(Collected data)
++++++++
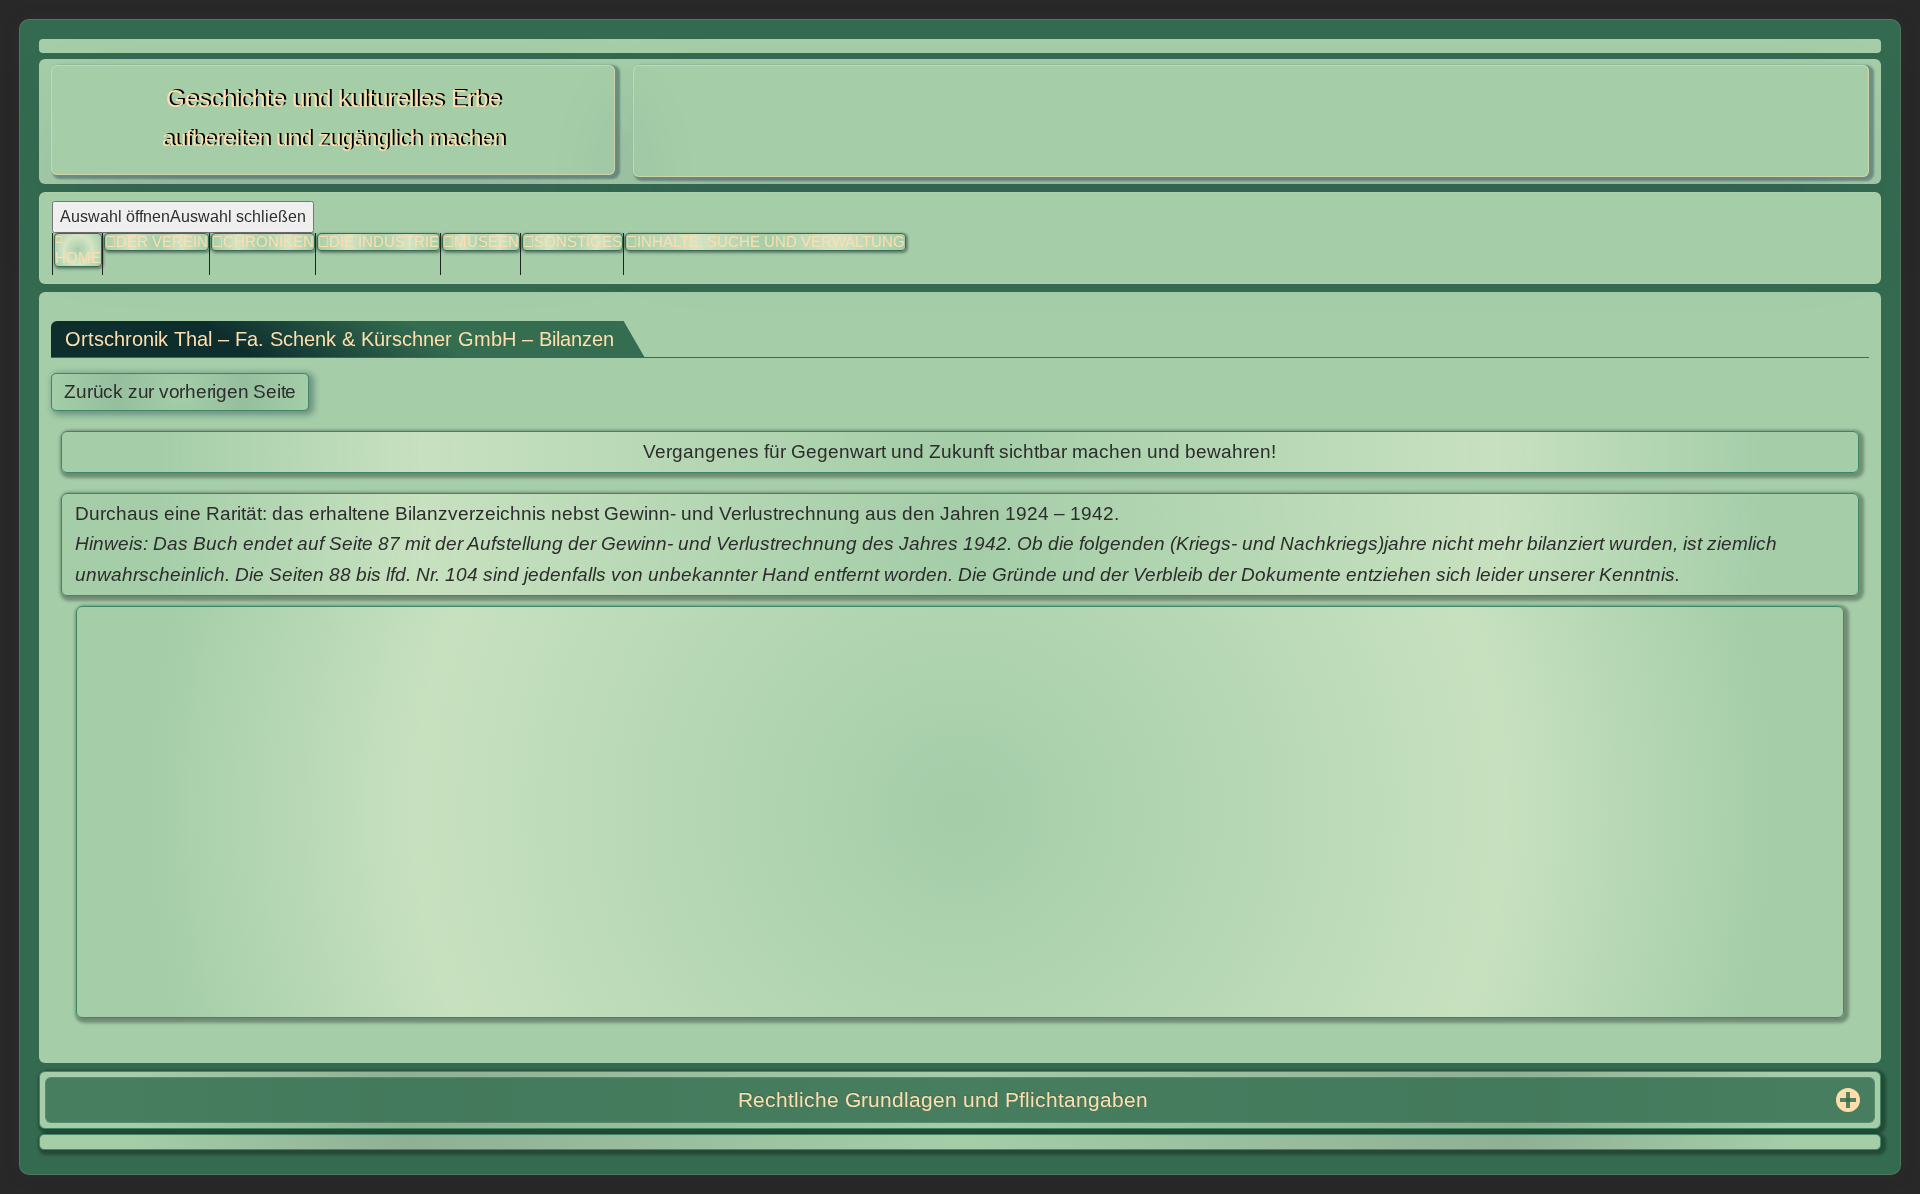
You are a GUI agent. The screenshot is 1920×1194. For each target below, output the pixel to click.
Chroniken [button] (268, 241)
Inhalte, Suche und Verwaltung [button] (771, 241)
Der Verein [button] (162, 241)
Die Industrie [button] (384, 241)
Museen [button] (486, 241)
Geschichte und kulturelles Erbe (333, 98)
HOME (78, 257)
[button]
++++++++
## Exercise goal
Here the job is to print all the data exactly, skipping any image.

## Reply
You are a GUI agent. The screenshot is 1920×1194. For each target below, output the pixel to click.
Chroniken [button] (268, 241)
Inhalte, Suche und Verwaltung [button] (771, 241)
Der Verein [button] (162, 241)
Die Industrie [button] (384, 241)
Museen [button] (486, 241)
Geschichte und kulturelles Erbe (333, 98)
HOME (78, 257)
[button]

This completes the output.